- _DIRECTIONS_
- A) Write out the portion of the passage about Dennis Fisher and CFQC Radio starting at "Dennis Fisher was" and ending at "of Louis Riel.".
- B) In the passage about Dennis Fisher and CFQC Radio, what work did Fisher first do professionally?
- C) Carry on the passage about Dennis Fisher and CFQC Radio from its final sentence.

- _PASSAGE PROVIDED_
==*==

CFQC Radio co-hosts Wally Stambuck (left) and Denny Carr pose in front of Unity, Saskatchewan, grain elevator on Canada Day 1977.
CFQC Radio co-hosts Wally Stambuck (left) and Denny Carr pose in front of Unity, Saskatchewan, grain elevator on Canada Day 1977.

Carr and Stambuck and the rest of the station staff wondered what Fisher had in mind. Was he planning to move the show to the national capital, or maybe to Quebec? No, he told us, the show would bring proud Canadians – by phone, by letter and in-person – to a town of 2,000 residents about an hour’s drive west of Saskatoon, near the Alberta border. The “Wal and Den Show” on the upcoming Canada Day only – July 1, 1977 – would be broadcast from Unity, Saskatchewan.

Dennis Fisher was born and raised on the prairies. He first worked professionally as a draftsman, but in the 1960s moved into broadcast sales and management at CFQC, a private radio station run by the Murphy family of Saskatoon.

Even more than his station manager’s job at QC, Fisher loved the stories from his part of Canada. He took great pains to investigate and preserve Aboriginal stories from the prairies. He had a vast network of pioneer and veteran friends. And he knew more about the Riel Rebellion than anyone I knew. In fact, I met Dennis, when he knew I was compiling a book about captains, pilots and pioneers who’d participated in steamboat commerce on western river systems of the late 19th century. One day, he invited me to his office, where he revealed a red, leather-bound journal. It was the diary of Louis Riel.

“It contains Riel’s notes about rebellion,” Fisher told me. “He even describes his plan to capture a Canadian steamboat on the Saskatchewan River.”

For a novice researcher/historian, this was a gold mine. What’s more, Fisher would often take me out to Batoche – where Riel had made his last stand against the Canadian militia forces of Gen. Frederick Middleton in 1885. There, before the first sprouts of green grass poked up through the Prairie earth, Fisher would share with me his discovery of Gatling gun shells, cannon fragments, jacket buttons and even debris from the home of Riel’s military strategist, Gabriel Dumont.

There were days when the station manager and its busiest producer disappeared for hours because Fisher wanted to show me another artifact he’d discovered from the early days of Saskatchewan history. He even arranged an exclusive interview for me with former prime minster John Diefenbaker to share his views of Canada.

==*==

Stored records:
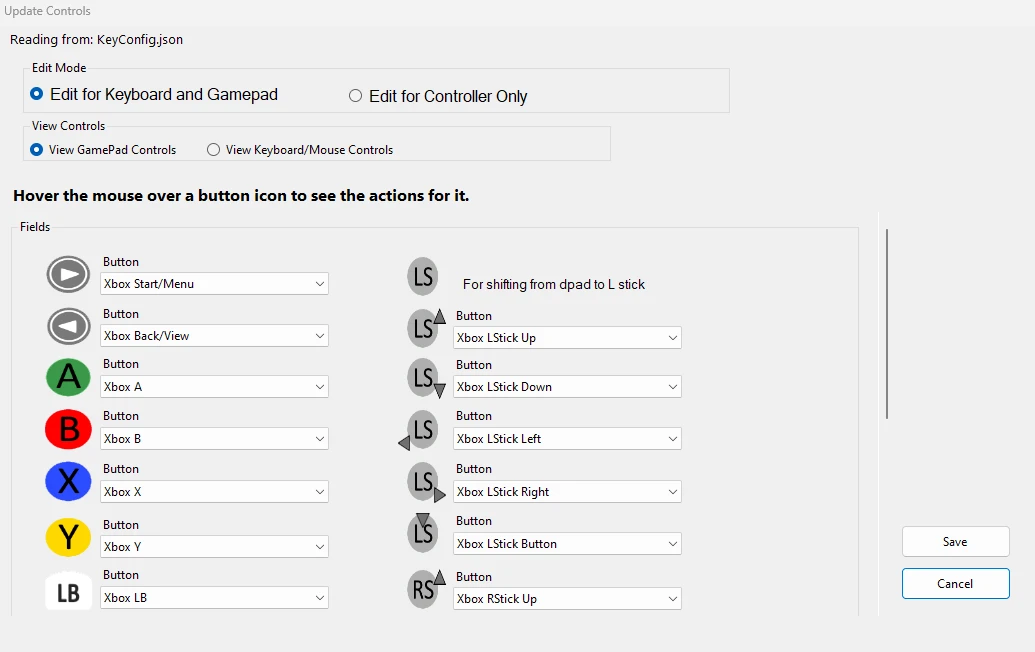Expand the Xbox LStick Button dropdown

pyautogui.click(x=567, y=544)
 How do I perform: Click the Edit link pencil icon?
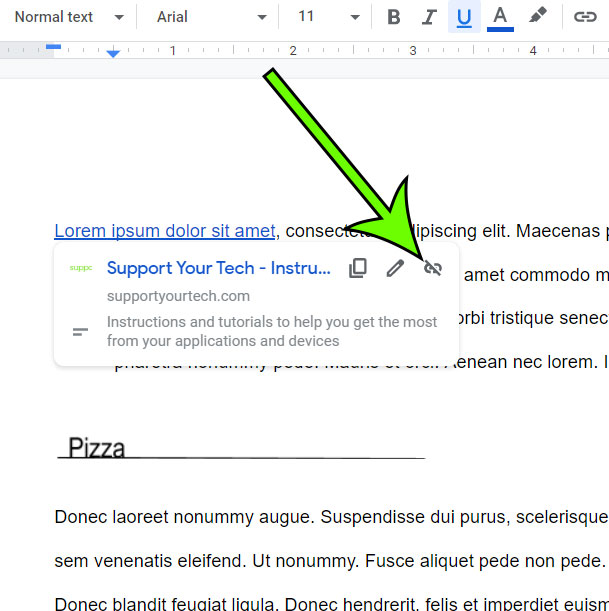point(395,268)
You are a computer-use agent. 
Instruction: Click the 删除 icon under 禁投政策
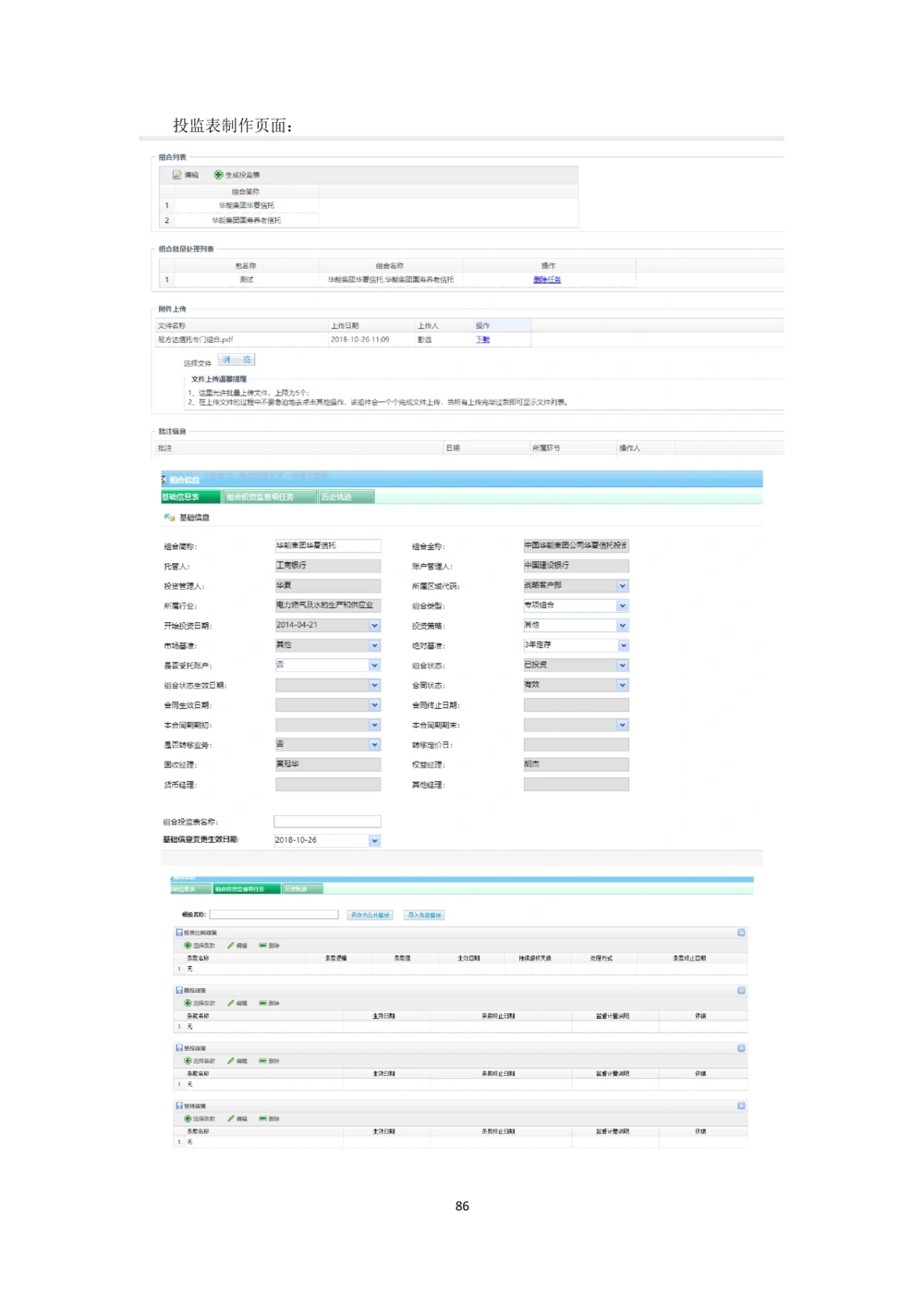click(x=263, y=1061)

==*==

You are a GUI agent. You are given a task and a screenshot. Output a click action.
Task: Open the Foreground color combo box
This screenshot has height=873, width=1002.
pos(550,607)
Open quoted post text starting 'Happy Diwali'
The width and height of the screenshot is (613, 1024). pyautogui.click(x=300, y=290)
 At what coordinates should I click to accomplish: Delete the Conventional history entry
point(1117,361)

==*==

- _RESULTS BY TASK_
- A)
Dennis Fisher was born and raised on the prairies. He first worked professionally as a draftsman, but in the 1960s moved into broadcast sales and management at CFQC, a private radio station run by the Murphy family of Saskatoon.

Even more than his station manager’s job at QC, Fisher loved the stories from his part of Canada. He took great pains to investigate and preserve Aboriginal stories from the prairies. He had a vast network of pioneer and veteran friends. And he knew more about the Riel Rebellion than anyone I knew. In fact, I met Dennis, when he knew I was compiling a book about captains, pilots and pioneers who’d participated in steamboat commerce on western river systems of the late 19th century. One day, he invited me to his office, where he revealed a red, leather-bound journal. It was the diary of Louis Riel.

- B) He first worked professionally as a draftsman.

- C)
In fact, the day our Canada Day broadcast went to air – from 9 a.m. until noon, July 1, 1977, in Unity, Saskatchewan – we managed to include the personal messages of three Canadian prime ministers, all 10 provincial premiers, industry and professional leaders from coast to coast, and hundreds of Prairie listeners – all expressing their ideas for a united Canada.

Alan Blakeney, then premier of Saskatchewan, even flew in for the occasion. He arrived in time to offer his personal wish to keep Quebec in Canada and to cut a huge July 1 birthday cake, shared by the residents of Unity.

“It’s been a great 110th birthday for Canada,” our two hosts on-air said as the show wrapped up this uniquely Canadian broadcast.

Dennis Fisher (left) and Ted Barris in 2007, during book promotional stop in Saskatoon.
Dennis Fisher (left) and Ted Barris in 2007, during book promotional stop in Saskatoon.

They were right. That day, the country’s leaders and its average citizens had been invited into the limelight to express what they had only quietly felt, but had rarely expressed. It took a thinker with foresight and conviction, Dennis Fisher, who spoke with his stature as a broadcaster and his passion for Canada’s past, to give its future a voice.

3 comments:

  1. Ted….what a wonderful memory!!! Dennis must be so proud. Congrats on an incredible piece of Canadian History;the “Unity” show AND on being awarded the Citizen of the year. Denny would be so proud as well.

    Regards from my new job,

    CEO
    Saskatoon City Hospital Foundation

  2. looking for info on the history of the murphy family owning raadio station saskatoon

  3. Can you tell me what the “QC” in Radio station CFQC means. I always thought it was Queen City but that is Regina’s nickname. I remember visiting my grandmother many times a year as a kid in the late 60’s early 70’s and fathfully listening to Wall n’ Den on the radio.